What’s wrong with Miss?
Nothing’s wrong with Miss. Haverstock’s expression still lake water. Today we’re not doing design tech, today we’re going to talk about something you should have learnt in Year 5.
Markriss turning to Nesta, both turning to everyone, faces scrunched. What?
Haverstock addressing the class for what felt like hours, allowing time for questions, talking even longer and allowing more time, striding through the rows separating desks. Today she would teach ‘contemporary history’, the facts behind the 1814 Flash War, or War of Light. Four years of military politics, atrocities, the slain. Moving her silver pointer between the class and the view-screen—How many dead? Arms raised, flapping hands. Nesta’s rictus expression, palms flat on his desk, head facing the window. Gum-chewing slow, trying not to be seen.
Markriss flapping harder, hearing his name, found by the pointer. One hundred million.
Actually more like one hundred and three, but close. And what was the war’s nickname, something short on the tongue?

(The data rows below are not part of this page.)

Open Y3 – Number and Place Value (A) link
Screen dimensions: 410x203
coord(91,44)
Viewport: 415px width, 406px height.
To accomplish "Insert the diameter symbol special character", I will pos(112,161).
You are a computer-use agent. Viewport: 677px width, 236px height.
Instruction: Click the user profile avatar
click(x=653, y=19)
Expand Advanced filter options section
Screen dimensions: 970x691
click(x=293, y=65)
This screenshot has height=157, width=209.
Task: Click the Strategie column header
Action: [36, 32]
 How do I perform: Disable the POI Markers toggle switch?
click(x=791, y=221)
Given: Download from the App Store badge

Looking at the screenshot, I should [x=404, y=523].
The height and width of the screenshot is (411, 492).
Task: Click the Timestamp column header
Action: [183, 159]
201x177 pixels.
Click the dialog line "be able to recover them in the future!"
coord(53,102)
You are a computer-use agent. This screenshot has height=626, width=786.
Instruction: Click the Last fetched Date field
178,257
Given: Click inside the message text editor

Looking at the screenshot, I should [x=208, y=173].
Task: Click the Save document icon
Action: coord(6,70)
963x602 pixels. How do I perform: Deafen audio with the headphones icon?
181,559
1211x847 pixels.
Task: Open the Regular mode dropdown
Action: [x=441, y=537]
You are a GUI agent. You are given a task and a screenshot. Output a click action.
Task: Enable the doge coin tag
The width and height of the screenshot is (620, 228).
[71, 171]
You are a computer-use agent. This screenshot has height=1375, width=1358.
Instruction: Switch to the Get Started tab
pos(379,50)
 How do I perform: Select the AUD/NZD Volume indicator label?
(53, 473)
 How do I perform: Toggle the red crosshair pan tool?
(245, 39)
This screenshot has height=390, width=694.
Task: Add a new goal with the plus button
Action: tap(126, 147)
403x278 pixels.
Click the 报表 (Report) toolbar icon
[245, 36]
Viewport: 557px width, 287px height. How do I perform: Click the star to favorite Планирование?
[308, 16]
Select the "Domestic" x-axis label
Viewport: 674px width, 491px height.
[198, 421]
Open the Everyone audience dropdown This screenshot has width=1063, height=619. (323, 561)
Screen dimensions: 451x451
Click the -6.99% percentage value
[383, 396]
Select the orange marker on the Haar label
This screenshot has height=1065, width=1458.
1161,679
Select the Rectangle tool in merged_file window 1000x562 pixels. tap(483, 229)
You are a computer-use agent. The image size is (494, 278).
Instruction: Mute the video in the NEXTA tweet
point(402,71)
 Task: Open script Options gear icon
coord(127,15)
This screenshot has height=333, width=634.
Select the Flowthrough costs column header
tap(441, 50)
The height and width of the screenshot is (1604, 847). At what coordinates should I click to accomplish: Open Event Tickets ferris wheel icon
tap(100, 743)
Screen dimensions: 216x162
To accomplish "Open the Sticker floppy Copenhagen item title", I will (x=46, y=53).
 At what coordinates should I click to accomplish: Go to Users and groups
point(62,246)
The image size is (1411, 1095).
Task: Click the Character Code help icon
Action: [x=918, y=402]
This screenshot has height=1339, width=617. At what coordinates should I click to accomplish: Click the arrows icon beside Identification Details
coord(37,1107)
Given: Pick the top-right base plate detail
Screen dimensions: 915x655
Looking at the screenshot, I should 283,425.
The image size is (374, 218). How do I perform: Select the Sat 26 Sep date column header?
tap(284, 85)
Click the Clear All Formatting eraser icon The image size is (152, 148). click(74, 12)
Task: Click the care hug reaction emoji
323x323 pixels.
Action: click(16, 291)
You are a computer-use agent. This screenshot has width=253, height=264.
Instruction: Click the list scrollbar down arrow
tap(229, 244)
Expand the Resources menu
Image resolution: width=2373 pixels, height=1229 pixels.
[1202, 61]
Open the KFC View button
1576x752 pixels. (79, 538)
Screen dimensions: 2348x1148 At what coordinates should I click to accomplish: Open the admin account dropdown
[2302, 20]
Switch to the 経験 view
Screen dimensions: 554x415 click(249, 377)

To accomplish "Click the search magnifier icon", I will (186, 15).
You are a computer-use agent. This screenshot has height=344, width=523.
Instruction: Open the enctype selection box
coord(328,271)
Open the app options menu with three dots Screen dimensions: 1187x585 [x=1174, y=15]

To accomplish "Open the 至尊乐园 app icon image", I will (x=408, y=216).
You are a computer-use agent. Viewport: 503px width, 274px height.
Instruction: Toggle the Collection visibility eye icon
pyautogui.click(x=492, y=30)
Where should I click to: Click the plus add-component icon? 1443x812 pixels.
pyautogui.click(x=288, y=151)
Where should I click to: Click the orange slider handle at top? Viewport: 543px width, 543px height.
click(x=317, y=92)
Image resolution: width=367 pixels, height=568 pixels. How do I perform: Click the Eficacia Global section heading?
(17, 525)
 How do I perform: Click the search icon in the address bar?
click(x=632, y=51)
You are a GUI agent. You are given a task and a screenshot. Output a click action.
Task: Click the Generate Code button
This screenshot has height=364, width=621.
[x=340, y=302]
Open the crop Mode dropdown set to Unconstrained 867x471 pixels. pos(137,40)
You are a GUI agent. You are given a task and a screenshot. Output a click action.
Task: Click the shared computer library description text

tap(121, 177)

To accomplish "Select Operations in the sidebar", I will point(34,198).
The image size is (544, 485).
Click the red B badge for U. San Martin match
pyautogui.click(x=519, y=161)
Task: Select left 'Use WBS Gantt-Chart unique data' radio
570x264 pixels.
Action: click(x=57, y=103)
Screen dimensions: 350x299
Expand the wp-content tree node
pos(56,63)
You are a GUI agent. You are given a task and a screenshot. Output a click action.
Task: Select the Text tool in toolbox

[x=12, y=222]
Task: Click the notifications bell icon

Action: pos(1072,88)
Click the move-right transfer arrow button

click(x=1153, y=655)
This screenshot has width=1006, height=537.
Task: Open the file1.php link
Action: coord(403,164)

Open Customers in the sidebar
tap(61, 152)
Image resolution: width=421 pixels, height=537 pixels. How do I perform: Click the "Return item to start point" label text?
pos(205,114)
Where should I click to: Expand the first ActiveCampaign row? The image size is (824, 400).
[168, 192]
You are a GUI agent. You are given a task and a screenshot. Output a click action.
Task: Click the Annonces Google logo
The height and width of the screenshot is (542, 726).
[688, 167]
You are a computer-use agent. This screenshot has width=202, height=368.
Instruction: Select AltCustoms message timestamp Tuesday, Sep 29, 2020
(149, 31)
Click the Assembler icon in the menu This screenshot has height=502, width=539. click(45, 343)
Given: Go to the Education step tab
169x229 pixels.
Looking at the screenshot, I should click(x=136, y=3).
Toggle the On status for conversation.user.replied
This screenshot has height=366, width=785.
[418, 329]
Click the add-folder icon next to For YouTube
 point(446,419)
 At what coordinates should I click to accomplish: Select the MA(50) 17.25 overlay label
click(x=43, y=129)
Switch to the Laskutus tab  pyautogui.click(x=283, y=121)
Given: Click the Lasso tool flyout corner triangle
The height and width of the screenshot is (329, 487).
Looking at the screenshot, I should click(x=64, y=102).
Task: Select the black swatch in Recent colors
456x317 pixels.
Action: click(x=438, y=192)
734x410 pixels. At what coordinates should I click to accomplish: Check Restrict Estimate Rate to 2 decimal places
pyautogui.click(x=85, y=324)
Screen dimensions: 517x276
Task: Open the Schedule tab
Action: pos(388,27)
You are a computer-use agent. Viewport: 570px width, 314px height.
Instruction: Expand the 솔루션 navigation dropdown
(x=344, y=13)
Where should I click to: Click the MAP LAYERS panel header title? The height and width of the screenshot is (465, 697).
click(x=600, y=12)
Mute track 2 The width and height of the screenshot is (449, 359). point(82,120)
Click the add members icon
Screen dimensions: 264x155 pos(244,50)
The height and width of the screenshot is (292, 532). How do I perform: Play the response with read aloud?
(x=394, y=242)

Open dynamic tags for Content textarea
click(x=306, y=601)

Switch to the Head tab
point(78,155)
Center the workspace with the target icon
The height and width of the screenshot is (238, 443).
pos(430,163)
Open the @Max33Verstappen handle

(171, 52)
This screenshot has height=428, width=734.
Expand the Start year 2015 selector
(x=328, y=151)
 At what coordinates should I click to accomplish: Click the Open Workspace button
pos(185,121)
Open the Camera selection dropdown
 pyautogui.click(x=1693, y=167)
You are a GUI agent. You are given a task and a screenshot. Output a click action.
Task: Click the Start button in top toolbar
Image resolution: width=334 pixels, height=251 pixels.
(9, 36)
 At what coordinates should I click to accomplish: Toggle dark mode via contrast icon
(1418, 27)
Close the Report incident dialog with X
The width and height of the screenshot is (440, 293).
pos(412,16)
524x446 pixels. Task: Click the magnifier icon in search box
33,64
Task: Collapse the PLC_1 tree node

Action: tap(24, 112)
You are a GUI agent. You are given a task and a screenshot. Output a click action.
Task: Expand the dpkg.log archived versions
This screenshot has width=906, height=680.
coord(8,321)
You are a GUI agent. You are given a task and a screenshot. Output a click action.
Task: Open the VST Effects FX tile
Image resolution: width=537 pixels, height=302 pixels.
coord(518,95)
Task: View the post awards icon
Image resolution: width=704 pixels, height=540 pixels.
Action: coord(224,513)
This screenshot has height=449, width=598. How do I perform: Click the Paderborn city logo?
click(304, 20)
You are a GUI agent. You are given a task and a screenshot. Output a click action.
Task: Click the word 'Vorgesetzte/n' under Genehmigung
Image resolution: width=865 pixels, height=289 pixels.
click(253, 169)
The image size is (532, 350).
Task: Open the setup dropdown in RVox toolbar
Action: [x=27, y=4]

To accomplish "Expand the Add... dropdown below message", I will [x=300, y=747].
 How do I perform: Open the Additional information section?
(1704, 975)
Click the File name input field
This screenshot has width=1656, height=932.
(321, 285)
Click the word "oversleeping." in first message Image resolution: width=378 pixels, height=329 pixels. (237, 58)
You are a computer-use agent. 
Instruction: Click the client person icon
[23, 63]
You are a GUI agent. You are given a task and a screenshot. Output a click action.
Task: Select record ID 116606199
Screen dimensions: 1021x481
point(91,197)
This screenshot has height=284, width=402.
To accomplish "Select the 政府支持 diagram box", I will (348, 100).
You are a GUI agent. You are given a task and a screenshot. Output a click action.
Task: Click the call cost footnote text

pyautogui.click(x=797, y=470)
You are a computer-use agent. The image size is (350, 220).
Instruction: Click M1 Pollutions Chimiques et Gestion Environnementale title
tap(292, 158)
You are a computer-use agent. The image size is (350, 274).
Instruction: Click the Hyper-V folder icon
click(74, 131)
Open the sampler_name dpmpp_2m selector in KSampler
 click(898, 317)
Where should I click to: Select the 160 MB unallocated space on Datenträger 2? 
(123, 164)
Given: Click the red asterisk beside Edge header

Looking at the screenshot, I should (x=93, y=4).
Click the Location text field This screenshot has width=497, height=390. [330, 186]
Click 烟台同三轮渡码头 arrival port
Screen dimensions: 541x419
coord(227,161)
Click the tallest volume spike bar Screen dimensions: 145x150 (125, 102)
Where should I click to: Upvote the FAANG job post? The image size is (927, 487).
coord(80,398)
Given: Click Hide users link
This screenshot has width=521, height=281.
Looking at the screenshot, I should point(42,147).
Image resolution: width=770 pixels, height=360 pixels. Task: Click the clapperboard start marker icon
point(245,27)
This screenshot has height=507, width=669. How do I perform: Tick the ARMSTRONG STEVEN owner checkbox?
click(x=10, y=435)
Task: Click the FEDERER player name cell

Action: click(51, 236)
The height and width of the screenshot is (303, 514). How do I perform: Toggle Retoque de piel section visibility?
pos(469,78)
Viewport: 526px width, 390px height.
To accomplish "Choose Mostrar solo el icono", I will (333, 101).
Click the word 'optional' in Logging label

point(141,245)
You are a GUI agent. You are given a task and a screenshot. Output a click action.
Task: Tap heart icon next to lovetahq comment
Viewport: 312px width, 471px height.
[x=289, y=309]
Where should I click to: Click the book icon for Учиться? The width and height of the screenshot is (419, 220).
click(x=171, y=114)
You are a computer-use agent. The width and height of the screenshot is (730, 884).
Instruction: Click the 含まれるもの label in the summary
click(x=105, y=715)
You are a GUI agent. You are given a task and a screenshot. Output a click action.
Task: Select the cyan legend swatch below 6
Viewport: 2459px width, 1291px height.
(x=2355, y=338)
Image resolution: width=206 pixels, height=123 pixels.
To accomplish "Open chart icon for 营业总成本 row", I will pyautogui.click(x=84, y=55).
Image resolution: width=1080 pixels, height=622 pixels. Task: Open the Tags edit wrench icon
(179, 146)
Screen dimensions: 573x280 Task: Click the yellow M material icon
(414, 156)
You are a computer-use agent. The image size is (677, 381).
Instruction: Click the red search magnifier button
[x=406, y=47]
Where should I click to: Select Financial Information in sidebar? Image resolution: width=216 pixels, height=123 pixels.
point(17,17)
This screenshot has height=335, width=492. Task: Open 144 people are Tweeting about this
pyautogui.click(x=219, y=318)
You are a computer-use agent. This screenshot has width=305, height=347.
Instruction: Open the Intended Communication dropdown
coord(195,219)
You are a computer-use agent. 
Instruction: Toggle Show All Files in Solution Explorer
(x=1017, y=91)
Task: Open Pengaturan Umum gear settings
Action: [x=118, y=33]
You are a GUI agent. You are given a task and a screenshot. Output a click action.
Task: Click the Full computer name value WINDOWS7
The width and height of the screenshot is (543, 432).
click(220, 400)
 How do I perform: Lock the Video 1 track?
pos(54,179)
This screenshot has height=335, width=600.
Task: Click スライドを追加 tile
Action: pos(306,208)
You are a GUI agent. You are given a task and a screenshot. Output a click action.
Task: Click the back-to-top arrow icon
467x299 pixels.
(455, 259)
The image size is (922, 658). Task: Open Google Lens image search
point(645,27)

Another sea of flapping hands, bare branches in wind, fresh green leaves another organic sight they only saw in picture books, or sanctioned parks. People saying don’t touch the trees, they’re cloned. Rumours of skin infection, denied by the mayor. Nya’s hand bobbing, braids jumping, rainbow sunshine hair, standing on tip-toes. They knew, of course. The Light. Three million people killed in a tenth-of-a-second EMP blast sent by one hundred million secularists a mere sea away, all dead. Inner London, far from the global southern seat of power, obliterated. The anti-spiritualists bested in a swift counter-attack, everything remade anew.
Ms Haverstock continuing without pause, explaining religious reformation, biblical censorship and the acceptance of Jesus Christ as a prophet of dualism. Cross-cultural references to Hinduism, Buddhism, Islam, a plethora of Bulan cosmology. Maat, as it had been known for millennia in Ancient Kemit. A compromise of a kind.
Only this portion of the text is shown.